Businesses are slowly losing the capacity to insure themselves against a possible cyber attack, but the amounts demanded by criminals keep rising.

That is according to a new analysis from Blackberry and Cyber MGA Corvus, which warns of a widening 'cyber insurance gap' in North America.

Based on a survey of 450 IT leaders at companies in the US and Canada, the study found that a majority of firms in the region are either uninsured or underinsured against the rising wave of ransomware attacks.

Only 55% of survey respondents claimed to have cyber insurance at the moment.

In addition, just 19% of companies said they had a coverage limit above $600,000 - the median ransomware demand for 2021.

SMEs are particularly under pressure.
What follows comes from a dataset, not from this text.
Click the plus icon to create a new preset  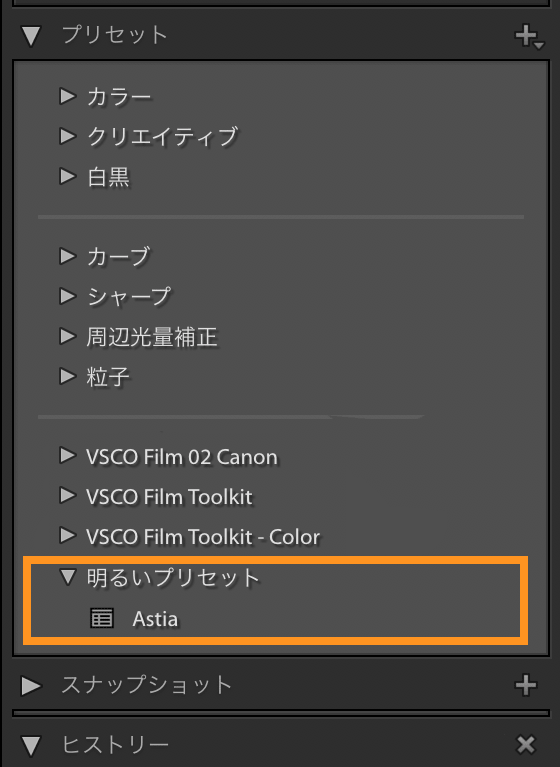pos(529,37)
Only 14% of companies with fewer than 1,500 workers have a coverage limit over $600,000.

More over half (59%) of small firms anticipate that the government will pay for damages when future attacks are connected to other nation-states.

Many companies complained that their cybersecurity protections were not appropriately adapted to their present needs.
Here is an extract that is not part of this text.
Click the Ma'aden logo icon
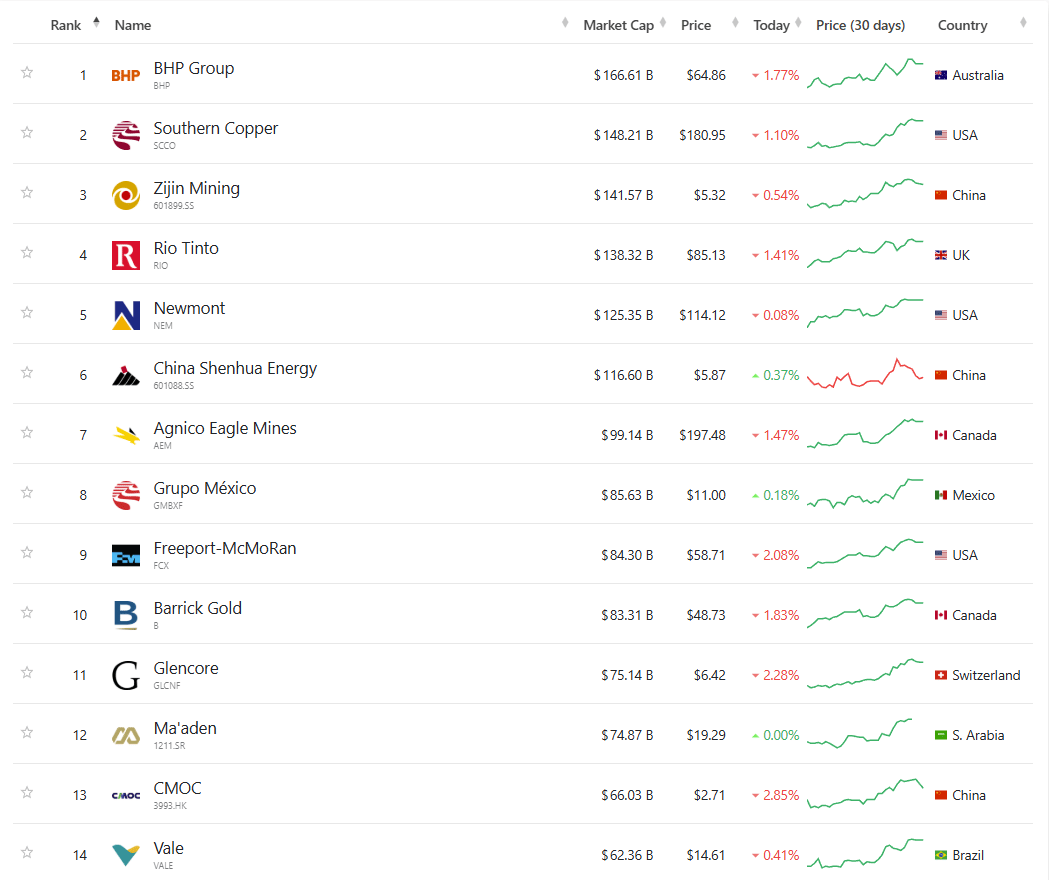 click(124, 734)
More than one-third (37%) of respondents who have purchased cyber insurance don't have coverage for ransomware payment demands, while 43% don't have coverage for ancillary expenses like court costs or lost productivity.

Twenty-eight percent of respondents said they intended to get coverage 'shortly.'

In April, cybersecurity company Sophos reported an almost five-fold increase in the average business ransom paid, reaching $812,360.

It discovered that 11% of ransomware victims in 2021 reported paying ransoms of $1 million or more, a 4% rise over 2020. The percentage of victims who paid less than $100,000 fell from 34% in 2018 to 21% in 2021.

The average ransomware payment in the first five months of 2022 was $925,162, according to research by Palo Alto Network's Unit 42 threat intelligence department. That is a 71% increase over 2021.

According to a Forrester survey, 63% of firms had breaches in the last year - a 4% increase from the year before. The Forrester report concluded that the total cost of an average data breach would reach $2.4 million, including the cost of the investigation and recovery.

Cost is a key consideration when choosing cyber insurance. More than half (57%) of respondents said the current cost of premiums is a challenge, as is insurance firms' lack of transparency over what is covered (49%). For example, many no longer cover payments made to ransomware attackers.

According to the report, insurance brokers' increasing software demands have made it more difficult to get cyber insurance.

Thirty-four percent respondents said they have been denied cyber insurance due to lack of compliance with certain EDR software requirements.

Corvus claims that ransom payments may be declining as a result of those requirements.

"Though it might sound counterintuitive, continuing to adhere to software requirements is one of the best ways to fight the ransomware industry," said Vincent Weafer, CTO at Corvus.

"In our portfolio alone, we've seen a 50% reduction in the ratio of ransom demands that end up being paid. Better software adoption is a critical element in better positioning organizations to stand up to attackers."